Last month, we were pleased to be featured in an interview on BSD Now, a weekly podcast dedicated to BSD news, tutorials, and the community. We shared with hosts Kris and Allan an overview of the Backtrace platform, features specific to FreeBSD, and a live demo. We also discussed our first-class support for FreeBSD.
We’ll be out at BSDCan in Ottawa this week for those that are interested in learning more about us. If you’re attending, come stop by our booth. We’ll have a sponsor table with a live demo that everyone can play with.
Here are some highlights from the podcast.
“Backtrace is a company that is aiming to improve how software is built, shipped, and maintained. Our thesis is a first step to doing that is improving the post-mortem debugging process.”
“This is a huge problem and no one out there is actually working on it. A lot of folks are focused on metrics, analytics, etc., which is great but no one’s really focusing on improving the technology which will directly help engineers get to the root cause in the cases where they do have panics and where they do have very hairy performance issues.”
“FreeBSD developers care about stability and care about quality. Culturally there is just a lot of alignment there. And it’s also a very competent and well-knit community so really it’s the perfect platform for us to develop and innovate in this area.”
“FreeBSD is a first-class platform for us. It comes first. We have very rich support and we will continue having very rich support for it, both in kernel space and user space.
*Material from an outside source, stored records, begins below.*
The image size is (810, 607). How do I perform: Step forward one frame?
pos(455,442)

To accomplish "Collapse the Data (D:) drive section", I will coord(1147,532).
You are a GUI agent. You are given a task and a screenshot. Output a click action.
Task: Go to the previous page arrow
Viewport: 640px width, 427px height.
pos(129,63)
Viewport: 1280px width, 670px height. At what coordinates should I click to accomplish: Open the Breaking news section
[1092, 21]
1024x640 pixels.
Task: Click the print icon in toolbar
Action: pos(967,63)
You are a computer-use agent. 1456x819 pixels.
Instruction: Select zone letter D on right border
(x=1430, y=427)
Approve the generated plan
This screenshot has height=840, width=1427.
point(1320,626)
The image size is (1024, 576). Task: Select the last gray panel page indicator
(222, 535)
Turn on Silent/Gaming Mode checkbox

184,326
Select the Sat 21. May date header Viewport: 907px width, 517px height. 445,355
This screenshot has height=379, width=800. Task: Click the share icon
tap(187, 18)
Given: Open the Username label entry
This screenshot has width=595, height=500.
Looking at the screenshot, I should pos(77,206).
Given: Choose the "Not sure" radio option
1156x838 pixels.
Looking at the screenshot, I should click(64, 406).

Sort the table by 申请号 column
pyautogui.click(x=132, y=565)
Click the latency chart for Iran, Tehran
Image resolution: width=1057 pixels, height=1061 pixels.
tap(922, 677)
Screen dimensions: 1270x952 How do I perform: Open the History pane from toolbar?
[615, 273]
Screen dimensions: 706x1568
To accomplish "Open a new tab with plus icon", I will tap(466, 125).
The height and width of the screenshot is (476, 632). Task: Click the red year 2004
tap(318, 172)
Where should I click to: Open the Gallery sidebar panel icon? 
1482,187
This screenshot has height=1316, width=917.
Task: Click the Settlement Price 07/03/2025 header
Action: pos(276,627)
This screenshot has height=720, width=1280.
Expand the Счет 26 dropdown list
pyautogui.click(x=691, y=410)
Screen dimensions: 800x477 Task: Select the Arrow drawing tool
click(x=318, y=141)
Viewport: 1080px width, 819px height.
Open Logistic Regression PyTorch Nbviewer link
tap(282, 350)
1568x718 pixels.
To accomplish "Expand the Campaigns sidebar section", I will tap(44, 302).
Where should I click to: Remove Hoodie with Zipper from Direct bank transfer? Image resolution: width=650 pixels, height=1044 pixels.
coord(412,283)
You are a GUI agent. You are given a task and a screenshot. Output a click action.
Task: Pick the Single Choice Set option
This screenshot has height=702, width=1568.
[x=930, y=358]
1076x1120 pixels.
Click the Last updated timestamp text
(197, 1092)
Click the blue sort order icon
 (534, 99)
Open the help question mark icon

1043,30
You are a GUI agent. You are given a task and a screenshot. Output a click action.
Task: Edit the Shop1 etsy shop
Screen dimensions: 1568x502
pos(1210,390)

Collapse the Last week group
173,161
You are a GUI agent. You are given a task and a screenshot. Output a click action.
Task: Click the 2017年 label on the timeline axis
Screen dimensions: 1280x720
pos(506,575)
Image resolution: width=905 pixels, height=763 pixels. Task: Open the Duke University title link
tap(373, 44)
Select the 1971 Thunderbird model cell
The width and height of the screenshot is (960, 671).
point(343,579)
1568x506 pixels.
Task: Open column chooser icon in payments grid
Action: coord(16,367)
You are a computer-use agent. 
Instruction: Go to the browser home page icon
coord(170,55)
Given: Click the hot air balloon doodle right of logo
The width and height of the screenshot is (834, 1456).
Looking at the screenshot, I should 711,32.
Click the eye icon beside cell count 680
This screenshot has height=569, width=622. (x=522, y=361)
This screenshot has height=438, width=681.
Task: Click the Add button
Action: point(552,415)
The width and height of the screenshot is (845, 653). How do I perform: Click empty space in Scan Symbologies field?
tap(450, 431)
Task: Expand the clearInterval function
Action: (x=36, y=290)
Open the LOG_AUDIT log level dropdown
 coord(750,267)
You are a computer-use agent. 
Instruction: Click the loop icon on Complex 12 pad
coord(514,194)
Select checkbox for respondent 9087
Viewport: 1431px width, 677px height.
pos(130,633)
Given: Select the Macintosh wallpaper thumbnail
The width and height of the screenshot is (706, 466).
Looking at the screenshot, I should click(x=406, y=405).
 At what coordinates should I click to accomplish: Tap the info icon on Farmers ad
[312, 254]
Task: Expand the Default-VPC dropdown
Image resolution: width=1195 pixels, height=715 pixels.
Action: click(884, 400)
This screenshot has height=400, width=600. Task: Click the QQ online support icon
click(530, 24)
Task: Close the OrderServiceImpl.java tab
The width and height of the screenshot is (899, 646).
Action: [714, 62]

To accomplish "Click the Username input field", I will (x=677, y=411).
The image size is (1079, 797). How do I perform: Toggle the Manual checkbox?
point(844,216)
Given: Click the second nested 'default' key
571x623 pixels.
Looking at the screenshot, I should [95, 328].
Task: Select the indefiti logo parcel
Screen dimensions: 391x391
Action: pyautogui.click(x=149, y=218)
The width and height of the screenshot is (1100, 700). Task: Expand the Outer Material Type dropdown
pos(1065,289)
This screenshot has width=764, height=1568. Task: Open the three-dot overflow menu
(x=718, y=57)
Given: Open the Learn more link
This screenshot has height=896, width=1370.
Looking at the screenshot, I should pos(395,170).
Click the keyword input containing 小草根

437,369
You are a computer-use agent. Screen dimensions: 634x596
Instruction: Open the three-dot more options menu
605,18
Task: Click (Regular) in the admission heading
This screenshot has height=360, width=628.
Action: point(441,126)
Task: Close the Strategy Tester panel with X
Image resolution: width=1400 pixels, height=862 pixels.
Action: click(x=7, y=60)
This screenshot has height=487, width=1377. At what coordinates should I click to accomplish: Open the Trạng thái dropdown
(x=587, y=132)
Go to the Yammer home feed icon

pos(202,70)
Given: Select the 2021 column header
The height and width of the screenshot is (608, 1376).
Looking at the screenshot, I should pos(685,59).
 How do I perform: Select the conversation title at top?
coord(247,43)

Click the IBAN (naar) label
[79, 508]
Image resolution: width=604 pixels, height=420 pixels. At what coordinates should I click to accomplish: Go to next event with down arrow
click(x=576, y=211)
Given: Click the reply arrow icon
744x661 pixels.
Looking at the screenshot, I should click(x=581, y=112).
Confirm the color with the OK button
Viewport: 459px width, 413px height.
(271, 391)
So if you care about stability and you care about observability, the product is a great fit for that.”
FreeBSD Test Cluster
“We are working with Sean [Bruno] right now on getting Backtrace integrated with the FreeBSD Jenkins test cluster… [to] Make sure that any faults there are aggregated and all FreeBSD.org developers will have free access to the platform.”
“The hope is that FreeBSD developers will to be able to get the root cause of these panics much more quickly and you’ll have a catalog of all these faults to make sure you can actually build a process, which is extremely important.”